- [Problem] Present the data below as a numbered list, one line per item, with blank lines and pictures omitted.
>> start Data entries
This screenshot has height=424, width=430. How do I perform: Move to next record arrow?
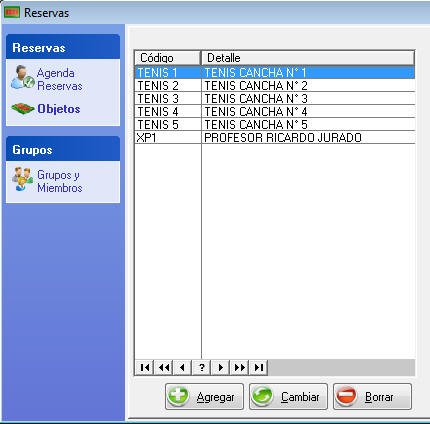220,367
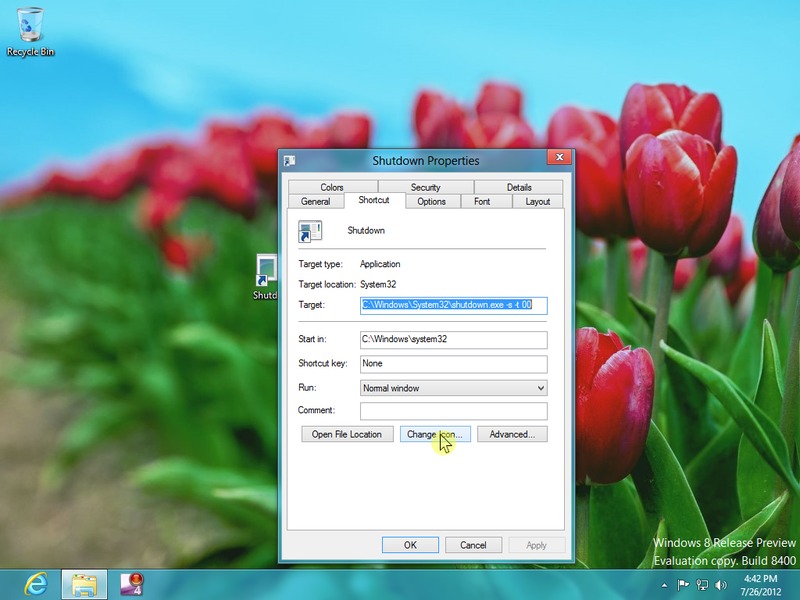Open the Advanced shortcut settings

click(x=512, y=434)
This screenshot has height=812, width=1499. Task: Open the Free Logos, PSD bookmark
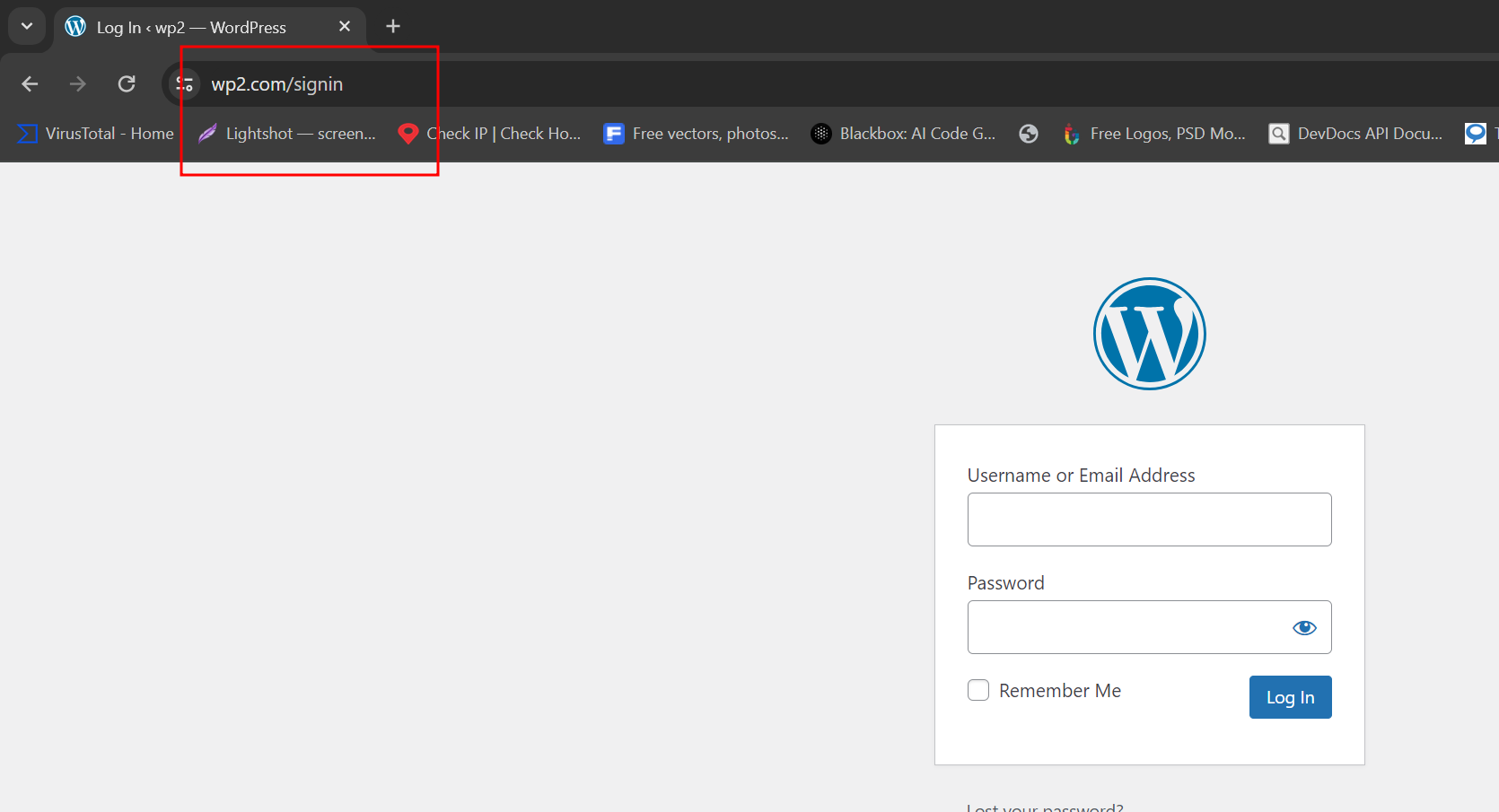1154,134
>> end Data entries
- [Full response]
1. This screenshot has height=424, width=430. How do I perform: Move to next record arrow?
2. 220,367
3. Open the Advanced shortcut settings
4. click(x=512, y=434)
5. This screenshot has height=812, width=1499. Task: Open the Free Logos, PSD bookmark
6. 1154,134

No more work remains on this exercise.